Richard Biener <[email protected]> writes:
> On Fri, Oct 11, 2013 at 12:48 PM, Richard Sandiford
> <[email protected]> wrote:
>> Richard Biener <[email protected]> writes:
>>> On Fri, Oct 11, 2013 at 11:43 AM, Richard Sandiford
>>> <[email protected]> wrote:
>>>> Jakub Jelinek <[email protected]> writes:
>>>>> On Fri, Oct 11, 2013 at 10:17:41AM +0200, Richard Biener wrote:
>>>>>> asm(".alias __sync_synchronize sync_synchronize");
>>>>>
>>>>> It is .set, but not everywhere.
>>>>> /* The MIPS assembler has different syntax for .set. We set it to
>>>>> .dummy to trap any errors. */
>>>>> #undef SET_ASM_OP
>>>>> #define SET_ASM_OP "\t.dummy\t"
>>>>> But perhaps it would require fewer variants than providing inline asm
>>>>> of the __sync_* builtin by hand for all the targets that need it.
>>>>
>>>> Yeah, that's why I prefer the sed approach. GCC knows how to do exactly
>>>> what we want, and what syntax to use. We just need to take its output and
>>>> change the function name.
>>>>
>>>> And like Richard says, parsing top-level asms would be fair game,
>>>> especially if GCC and binutils ever were integrated (for libgccjit.so).
>>>> So using top-level asms seems like putting off the inevitable
>>>> (albeit putting it off further than __asm renaming).
>>>>
>>>> Do either of you object to the sed thing?
>>>
>>> Well, ideally there would be a way to not lie about symbol names to GCC.
>>> That is, have a "native" way of telling GCC what to do here (which is
>>> as far as I understand to emit the code for the builtin-handled $SYM
>>> in a function with $SYM - provide the out-of-line copy for a builtin).
>>>
>>> For the __sync functions it's unfortunate that the library function has
>>> the same 'name' as the builtin and the builtin doesn't have an alternate
>>> spelling. So - can't we just add __builtin__sync_... spellings and use
>>>
>>> __sync_synchronize ()
>>> {
>>> __builtin_sync_syncronize ();
>>> }
>>>
>>> ? (what if __builtin_sync_syncronize expands to a libcall? if it can't,
>>> what's the point of the library function?)
>>
>> It can't expand to a libcall in nomips16 mode.

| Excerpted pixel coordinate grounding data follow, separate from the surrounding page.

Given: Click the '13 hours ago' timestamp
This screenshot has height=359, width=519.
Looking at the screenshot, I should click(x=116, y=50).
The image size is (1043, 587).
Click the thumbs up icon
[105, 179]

It always expands to a
>> libcall in mips16 mode. The point is to provide out-of-line nomips16
>> functions that the mips16 code can call.
>>
>>> Why does a simple
>>>
>>> __sync_synchronize ()
>>> {
>>> __sync_synchronize ();
>>> }
>>>
>>> not work? On x86_64 I get from that:
>>>
>>> __sync_synchronize:
>>> .LFB0:
>>> .cfi_startproc
>>> mfence
>>> ret
>>> .cfi_endproc
>>>
>>> (similar to how you can have a definition of memcpy () and have
>>> another memcpy inside it inline-expanded)
>>
>> Is that with optimisation enabled? -O2 gives me:
>>
>> __sync_synchronize:
>> .LFB0:
>> .cfi_startproc
>> .p2align 4,,10
>> .p2align 3
>> .L2:
>> jmp .L2
>> .cfi_endproc
>> .LFE0:
>>
>> We do want to compile this stuff with optimisation enabled.
>
> I compiled with -O1 only. Yes, at -O2 I get the infinite loop.
>
> Eventually we should simply not build cgraph edges _from_ calls
> to builtins? Or disable tail recursion for builtin calls (tail-recursion
> is what does this optimization).
>
> Honza? For tailr this boils down to symtab_semantically_equivalent_p ().

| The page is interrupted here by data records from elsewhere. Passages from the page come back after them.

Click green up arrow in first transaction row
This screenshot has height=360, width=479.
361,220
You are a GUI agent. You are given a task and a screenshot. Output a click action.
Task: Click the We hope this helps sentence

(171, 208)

> I suppose we don't want to change that but eventually special case
> builtins in tailr, thus
>
> Index: gcc/tree-tailcall.c
> ===================================================================
> --- gcc/tree-tailcall.c (revision 203409)
> +++ gcc/tree-tailcall.c (working copy)
> @@ -446,7 +446,9 @@ find_tail_calls (basic_block bb, struct
> /* We found the call, check whether it is suitable. */
> tail_recursion = false;
> func = gimple_call_fndecl (call);
> - if (func && recursive_call_p (current_function_decl, func))
> + if (func
> + && ! DECL_BUILT_IN (func)
> + && recursive_call_p (current_function_decl, func))
> {
> tree arg;
>
> which makes -O2 not turn it into an infinite loop (possibly also applies
> to the original code with the alias declaration?)
If that's OK then I'm certainly happy with it :-) FWIW, the alias case
was first optimised from __sync_synchronize->sync_synchronize, before it
got converted into a tail call. That happened very early in the pipeline
and I suppose would stop the built-in expansion from kicking in,
even with tail calls disabled. But if we say that:
foo () { foo (); }
is a supported way of defining out-of-line versions of built-in foo,
then that's much more convenient than the aliases anyway.
Thanks,
Richard